Сашко побледнел, соскочил с коня, подошел к брату и за подбородок поднял ему голову.
– Оверку, горюшко ты мое, – протянул он голосом старой Половчихи. Оверко харкнул ему в лицо кровью и застонал.
– Махновский душегуб, – тихо промолвил Оверко, уставясь на свои ноги, – мать Украина кровавыми слезами плачет, а ты разбойничаешь по степям с ножом за голенищем.
Панас стоял кряжистый, как дуб, и хохотал. Сашко стер с лица братову кровь и схватился за оружие.

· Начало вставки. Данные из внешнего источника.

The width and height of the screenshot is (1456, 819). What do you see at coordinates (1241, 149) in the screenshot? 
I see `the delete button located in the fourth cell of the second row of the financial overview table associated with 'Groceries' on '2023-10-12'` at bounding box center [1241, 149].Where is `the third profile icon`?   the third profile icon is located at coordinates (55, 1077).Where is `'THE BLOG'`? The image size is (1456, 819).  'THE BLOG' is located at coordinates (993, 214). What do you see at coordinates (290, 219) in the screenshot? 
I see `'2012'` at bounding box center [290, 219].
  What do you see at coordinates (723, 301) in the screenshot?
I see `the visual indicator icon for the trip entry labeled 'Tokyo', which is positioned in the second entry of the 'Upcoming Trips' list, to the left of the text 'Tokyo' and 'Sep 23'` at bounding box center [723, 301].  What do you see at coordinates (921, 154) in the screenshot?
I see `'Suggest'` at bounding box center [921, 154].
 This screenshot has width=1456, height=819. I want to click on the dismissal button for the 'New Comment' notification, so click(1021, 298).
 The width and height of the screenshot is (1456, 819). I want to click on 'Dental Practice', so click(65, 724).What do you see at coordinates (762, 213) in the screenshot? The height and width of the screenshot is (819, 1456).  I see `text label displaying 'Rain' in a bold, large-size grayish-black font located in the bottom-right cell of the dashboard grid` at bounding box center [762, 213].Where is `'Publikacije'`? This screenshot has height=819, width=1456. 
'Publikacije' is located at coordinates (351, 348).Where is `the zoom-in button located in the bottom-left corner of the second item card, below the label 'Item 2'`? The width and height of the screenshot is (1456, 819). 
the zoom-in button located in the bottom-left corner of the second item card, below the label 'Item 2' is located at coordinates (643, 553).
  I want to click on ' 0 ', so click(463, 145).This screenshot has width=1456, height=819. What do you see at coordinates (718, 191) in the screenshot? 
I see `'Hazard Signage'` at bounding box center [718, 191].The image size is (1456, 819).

– Именем батька Нестора Махна, – хохотал Панас, – назначаю над тобой суд и следствие. За убийство родного брата Андрия – утопить в море, за помощь украинскому государству на территории матери порядка анархии – отрубить голову.
Оверко выплюнул еще добрую горсть крови, туча на юго‑западе угрожающе росла, майстро неторопливо перекинулся на противный ветер – грего. Грего теснил тучи со всех сторон, сбивал их в кучу, сгонял, точно отару, и слышалось приглушенное громыхание, солнце палило.
– Дайте пить, – сказал Оверко.
Оглядел ноги, мозолившие ему глаза, ключом закипала в нем злоба, он сдержался и промолвил:
– Помнишь отцовское наставление? Тому роду не будет переводу, где брат за брата идет в огонь и в воду.
Прогрохотал гром, предвестник дождя. Панас Половец задумался: “Род наш рыбацкий, на море хватский, род с державой срастается, с законом, с подневольем, а мы анархию несем на плечах, к чему нам род, раз не нужна держава, не нужна и семья, а только свободное сожительство?”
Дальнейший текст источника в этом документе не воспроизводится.